▸ WORK TASK
Transcribe the part of the Mycobacterium tuberculosis page below from "Mycobacterium tuberculosis (M." to "to human health.", without changing a single character.

▸ PASSAGE SHOWN
Organism

Mycobacterium tuberculosis (M. tb) is a species of pathogenic bacteria in the family Mycobacteriaceae and the causative agent of tuberculosis (wiki). M. tb is one of the most important human pathogens, killing 1.5 million people in 2020 and second only to COVID-19 in its impact on human health (WHO).

The genome of M. tb was first sequenced in 1998 (Cole, et al. Nature 1998) and genomic analysis continues to be extremely important for drug-susceptibility testing (Cox and Mizhari, NEJM 2018, CRyPTIC Consortium and the 100,000 Genomes Project, NEJM 2018), surveillance (Votintseva, et al. JCM 2017), and historical analysis (Sabin, et al. Genome Biology 2020).

Map

A collection of 306 reference genomes were downloaded from the NCBI Genome database on January 4, 2022 as part of a general survey of bacteria with importance to human health.

Notes

As others have noted, the genomic diversity of M. tb is quite a bit different from the other organisms that have highlighted in this collection. Looking at the map above, we can see that the overall difference in nucleotide content between isolates very low (the branch length on the tree only goes up to 0.002, or 0.2%). The relative sizes of the core and accessory genomes are also remarkable because the vast majority of genes contained in any single isolate can be found across the entire species. For this reason, I chose to focus my own inspection on the smaller set of genes which are not so strictly conserved. In contrast to many of the organisms included in this library, the accessory genes for M. tb do not display the pattern that I would expect from horizontal gene transfer, which is consistent with the general impression of this organism as not containing as many mobile genetic elements.

Looking at the overall shape of the map, there is a subset of isolates which form a distinct cluster (indicated with the left-hand box in the image below). By zooming in on that region in the interactive plot at the top of the page, we can see that this clade contains the subspecies M. tb bovis.

The box in the middle (above) indicates the broadly-conserved core genome, while the box on the right (above) shows the region which contains a number of genetic elements which are only found in a subset of isolates. The right-hand box is expanded in the image below.

▸ MATERIAL PROVIDED
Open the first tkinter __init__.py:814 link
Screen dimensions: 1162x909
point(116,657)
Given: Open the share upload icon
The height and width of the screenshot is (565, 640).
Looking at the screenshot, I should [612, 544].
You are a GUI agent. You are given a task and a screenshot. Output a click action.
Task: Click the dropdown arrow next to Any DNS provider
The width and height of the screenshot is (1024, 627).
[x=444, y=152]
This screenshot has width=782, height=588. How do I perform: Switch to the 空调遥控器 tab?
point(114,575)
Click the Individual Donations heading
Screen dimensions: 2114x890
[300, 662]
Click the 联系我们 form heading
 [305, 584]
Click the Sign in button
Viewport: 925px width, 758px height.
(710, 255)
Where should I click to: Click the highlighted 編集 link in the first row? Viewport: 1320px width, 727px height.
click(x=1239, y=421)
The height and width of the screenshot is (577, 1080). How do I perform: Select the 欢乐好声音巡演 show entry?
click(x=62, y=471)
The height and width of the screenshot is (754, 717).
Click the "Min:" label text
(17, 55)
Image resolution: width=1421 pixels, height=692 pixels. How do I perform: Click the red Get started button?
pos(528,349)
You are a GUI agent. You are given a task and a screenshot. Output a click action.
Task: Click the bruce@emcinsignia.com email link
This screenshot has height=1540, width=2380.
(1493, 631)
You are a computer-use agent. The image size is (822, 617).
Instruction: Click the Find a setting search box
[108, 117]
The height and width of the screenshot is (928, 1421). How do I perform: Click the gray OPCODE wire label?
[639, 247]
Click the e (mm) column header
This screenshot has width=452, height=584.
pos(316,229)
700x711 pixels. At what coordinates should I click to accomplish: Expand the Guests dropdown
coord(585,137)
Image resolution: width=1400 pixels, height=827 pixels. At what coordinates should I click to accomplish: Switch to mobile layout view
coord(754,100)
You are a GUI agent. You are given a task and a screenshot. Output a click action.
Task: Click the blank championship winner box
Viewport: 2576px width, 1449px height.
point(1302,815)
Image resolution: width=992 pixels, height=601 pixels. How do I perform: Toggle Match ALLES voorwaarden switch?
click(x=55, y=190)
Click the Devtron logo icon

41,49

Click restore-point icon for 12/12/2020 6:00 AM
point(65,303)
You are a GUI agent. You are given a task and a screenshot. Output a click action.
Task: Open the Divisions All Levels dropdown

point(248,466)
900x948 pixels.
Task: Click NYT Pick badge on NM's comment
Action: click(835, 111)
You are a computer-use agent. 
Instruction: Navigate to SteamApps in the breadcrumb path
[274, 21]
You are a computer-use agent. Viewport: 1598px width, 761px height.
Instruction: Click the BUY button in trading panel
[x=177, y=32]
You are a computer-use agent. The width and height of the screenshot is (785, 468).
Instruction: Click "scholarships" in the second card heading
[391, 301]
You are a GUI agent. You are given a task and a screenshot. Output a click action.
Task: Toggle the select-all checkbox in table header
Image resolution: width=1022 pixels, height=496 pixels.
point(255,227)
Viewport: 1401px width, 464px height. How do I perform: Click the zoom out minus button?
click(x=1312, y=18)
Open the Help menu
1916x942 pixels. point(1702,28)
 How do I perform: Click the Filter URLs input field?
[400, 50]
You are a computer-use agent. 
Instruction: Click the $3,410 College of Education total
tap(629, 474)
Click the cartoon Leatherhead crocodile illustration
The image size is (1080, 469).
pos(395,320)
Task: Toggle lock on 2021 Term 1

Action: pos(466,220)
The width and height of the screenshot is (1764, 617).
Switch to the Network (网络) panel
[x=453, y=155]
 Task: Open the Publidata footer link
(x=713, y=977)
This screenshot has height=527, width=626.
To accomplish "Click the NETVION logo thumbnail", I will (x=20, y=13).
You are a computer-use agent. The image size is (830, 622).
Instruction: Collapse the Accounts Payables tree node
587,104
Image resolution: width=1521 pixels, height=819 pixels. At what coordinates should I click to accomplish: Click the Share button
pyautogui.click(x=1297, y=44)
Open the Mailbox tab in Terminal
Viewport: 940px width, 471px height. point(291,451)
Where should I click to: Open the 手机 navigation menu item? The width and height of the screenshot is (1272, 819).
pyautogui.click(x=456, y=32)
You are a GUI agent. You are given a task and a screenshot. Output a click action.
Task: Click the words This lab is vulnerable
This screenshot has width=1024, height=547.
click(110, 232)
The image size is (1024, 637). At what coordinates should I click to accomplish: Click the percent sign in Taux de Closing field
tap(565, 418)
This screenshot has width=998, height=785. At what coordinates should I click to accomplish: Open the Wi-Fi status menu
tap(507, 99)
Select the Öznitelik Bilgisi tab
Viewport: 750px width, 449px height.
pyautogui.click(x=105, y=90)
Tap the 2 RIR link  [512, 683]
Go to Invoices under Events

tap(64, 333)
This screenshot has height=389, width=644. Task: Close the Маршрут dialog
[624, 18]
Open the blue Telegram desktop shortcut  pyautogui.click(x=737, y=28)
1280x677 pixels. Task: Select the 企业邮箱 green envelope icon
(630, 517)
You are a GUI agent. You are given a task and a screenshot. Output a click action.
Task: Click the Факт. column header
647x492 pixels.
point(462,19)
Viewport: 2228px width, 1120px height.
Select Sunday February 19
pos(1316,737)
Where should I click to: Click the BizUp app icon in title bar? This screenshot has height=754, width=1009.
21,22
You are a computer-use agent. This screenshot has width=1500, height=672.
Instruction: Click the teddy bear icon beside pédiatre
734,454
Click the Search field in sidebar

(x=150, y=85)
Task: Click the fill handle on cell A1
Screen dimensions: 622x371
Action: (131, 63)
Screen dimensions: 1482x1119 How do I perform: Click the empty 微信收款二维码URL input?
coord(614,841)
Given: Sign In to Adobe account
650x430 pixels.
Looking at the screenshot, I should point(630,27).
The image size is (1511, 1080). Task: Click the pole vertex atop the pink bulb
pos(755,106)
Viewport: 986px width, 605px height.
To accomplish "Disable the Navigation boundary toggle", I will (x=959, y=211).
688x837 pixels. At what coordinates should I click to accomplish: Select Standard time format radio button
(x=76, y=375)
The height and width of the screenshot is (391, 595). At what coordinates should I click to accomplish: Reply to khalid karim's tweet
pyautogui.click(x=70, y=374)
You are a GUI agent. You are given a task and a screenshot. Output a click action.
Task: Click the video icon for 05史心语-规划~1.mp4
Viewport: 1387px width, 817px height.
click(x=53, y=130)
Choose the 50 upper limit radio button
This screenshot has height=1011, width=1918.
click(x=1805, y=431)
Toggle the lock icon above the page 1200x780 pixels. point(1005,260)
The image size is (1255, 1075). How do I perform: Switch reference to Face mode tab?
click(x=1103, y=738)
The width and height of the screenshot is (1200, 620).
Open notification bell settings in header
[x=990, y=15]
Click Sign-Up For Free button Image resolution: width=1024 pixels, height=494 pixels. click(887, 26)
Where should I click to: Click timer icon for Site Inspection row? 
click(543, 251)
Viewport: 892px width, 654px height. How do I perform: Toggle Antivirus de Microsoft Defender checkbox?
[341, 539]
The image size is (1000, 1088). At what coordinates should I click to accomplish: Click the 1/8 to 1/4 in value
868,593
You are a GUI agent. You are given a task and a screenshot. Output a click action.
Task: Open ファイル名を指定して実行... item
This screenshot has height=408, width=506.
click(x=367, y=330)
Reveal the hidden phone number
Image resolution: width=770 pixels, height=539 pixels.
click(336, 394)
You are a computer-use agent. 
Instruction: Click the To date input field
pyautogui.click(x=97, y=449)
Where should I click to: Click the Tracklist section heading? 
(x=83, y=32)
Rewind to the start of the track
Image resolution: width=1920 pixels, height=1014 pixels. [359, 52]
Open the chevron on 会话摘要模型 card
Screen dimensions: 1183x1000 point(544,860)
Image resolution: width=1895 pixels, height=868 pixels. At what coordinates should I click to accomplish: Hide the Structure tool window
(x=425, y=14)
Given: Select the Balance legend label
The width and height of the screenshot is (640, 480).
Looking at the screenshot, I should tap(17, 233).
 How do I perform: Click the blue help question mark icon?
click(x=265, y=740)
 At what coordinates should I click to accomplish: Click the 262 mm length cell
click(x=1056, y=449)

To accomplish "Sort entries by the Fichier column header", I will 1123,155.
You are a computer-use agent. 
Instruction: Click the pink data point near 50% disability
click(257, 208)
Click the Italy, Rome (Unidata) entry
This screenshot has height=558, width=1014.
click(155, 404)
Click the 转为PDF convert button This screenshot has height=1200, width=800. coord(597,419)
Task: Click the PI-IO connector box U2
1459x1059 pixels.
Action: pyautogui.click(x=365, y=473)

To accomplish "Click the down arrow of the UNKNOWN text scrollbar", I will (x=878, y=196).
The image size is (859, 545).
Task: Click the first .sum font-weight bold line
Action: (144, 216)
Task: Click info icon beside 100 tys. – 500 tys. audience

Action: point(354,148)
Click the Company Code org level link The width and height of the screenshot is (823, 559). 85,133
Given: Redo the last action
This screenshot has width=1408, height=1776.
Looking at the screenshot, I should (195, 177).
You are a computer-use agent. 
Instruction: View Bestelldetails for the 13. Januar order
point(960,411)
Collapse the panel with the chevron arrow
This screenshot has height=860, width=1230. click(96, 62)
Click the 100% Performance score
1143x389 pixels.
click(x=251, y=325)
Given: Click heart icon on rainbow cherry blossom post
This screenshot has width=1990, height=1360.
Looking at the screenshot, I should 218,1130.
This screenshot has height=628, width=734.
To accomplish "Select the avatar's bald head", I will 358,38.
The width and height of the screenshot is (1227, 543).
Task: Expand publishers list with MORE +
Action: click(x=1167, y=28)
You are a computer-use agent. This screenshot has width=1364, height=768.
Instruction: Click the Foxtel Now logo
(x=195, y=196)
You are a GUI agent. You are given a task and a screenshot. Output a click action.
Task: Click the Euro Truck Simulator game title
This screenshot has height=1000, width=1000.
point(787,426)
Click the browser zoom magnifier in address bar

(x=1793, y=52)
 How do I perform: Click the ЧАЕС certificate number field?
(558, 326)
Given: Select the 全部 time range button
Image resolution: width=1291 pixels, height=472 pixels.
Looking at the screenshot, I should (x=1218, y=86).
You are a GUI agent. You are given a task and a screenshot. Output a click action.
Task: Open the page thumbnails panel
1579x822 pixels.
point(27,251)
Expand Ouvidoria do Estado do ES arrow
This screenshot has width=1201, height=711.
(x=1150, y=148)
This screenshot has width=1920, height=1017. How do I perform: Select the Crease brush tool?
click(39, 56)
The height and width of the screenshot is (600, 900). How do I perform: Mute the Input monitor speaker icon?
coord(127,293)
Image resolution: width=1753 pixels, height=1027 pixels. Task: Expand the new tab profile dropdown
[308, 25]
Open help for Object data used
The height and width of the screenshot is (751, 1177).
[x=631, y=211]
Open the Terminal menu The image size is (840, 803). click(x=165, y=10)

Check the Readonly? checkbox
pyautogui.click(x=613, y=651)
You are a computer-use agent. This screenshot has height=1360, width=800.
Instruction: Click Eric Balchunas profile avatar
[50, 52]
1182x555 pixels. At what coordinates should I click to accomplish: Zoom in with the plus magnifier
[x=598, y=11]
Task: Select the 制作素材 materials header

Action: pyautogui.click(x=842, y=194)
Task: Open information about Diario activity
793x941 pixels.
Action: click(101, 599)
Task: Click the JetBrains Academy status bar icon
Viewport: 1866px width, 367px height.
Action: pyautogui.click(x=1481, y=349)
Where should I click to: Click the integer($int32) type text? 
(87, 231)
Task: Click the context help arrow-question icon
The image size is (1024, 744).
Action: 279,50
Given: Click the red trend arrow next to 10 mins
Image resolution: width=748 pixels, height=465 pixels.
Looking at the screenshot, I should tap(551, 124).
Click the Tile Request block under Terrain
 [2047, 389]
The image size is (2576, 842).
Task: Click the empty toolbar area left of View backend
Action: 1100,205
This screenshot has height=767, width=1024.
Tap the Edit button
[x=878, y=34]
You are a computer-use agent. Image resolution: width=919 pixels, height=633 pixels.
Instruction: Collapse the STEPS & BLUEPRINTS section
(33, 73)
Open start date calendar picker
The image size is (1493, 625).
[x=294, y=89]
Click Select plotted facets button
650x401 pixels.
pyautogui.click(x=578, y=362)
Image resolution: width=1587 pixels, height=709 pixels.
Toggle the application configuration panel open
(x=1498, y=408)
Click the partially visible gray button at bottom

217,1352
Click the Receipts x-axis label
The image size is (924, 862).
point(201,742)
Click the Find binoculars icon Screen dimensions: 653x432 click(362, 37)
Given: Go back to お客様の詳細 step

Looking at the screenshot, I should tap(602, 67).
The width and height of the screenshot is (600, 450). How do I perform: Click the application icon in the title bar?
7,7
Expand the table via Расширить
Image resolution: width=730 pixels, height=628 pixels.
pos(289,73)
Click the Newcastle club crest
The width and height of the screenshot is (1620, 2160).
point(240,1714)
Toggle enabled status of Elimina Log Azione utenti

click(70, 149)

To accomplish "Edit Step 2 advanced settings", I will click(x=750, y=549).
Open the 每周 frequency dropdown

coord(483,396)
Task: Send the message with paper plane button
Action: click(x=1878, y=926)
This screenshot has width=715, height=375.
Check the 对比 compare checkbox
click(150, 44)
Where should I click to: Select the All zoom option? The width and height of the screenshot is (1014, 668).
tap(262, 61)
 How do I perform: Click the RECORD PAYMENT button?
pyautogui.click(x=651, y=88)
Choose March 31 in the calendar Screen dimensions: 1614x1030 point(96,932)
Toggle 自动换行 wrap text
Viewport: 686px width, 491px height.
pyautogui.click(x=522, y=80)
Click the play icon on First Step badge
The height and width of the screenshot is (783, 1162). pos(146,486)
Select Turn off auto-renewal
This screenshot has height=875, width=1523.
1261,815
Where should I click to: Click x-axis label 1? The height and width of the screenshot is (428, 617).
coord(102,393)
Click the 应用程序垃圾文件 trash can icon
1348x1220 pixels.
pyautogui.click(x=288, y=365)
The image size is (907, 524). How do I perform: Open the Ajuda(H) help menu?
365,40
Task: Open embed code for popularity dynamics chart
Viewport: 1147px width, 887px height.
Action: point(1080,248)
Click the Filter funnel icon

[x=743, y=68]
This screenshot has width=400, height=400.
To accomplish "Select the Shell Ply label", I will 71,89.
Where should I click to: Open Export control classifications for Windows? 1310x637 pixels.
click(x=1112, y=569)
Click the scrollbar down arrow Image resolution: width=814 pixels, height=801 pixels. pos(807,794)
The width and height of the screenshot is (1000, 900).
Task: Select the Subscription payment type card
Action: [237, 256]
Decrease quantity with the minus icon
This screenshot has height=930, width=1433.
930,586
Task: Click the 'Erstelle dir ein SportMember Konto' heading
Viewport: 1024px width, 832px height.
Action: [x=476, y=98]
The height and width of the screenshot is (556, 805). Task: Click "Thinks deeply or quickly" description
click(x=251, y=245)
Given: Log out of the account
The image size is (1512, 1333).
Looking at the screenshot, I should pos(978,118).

▸ TASK ANSWER
Mycobacterium tuberculosis (M. tb) is a species of pathogenic bacteria in the family Mycobacteriaceae and the causative agent of tuberculosis (wiki). M. tb is one of the most important human pathogens, killing 1.5 million people in 2020 and second only to COVID-19 in its impact on human health (WHO).

The genome of M. tb was first sequenced in 1998 (Cole, et al. Nature 1998) and genomic analysis continues to be extremely important for drug-susceptibility testing (Cox and Mizhari, NEJM 2018, CRyPTIC Consortium and the 100,000 Genomes Project, NEJM 2018), surveillance (Votintseva, et al. JCM 2017), and historical analysis (Sabin, et al. Genome Biology 2020).

Map

A collection of 306 reference genomes were downloaded from the NCBI Genome database on January 4, 2022 as part of a general survey of bacteria with importance to human health.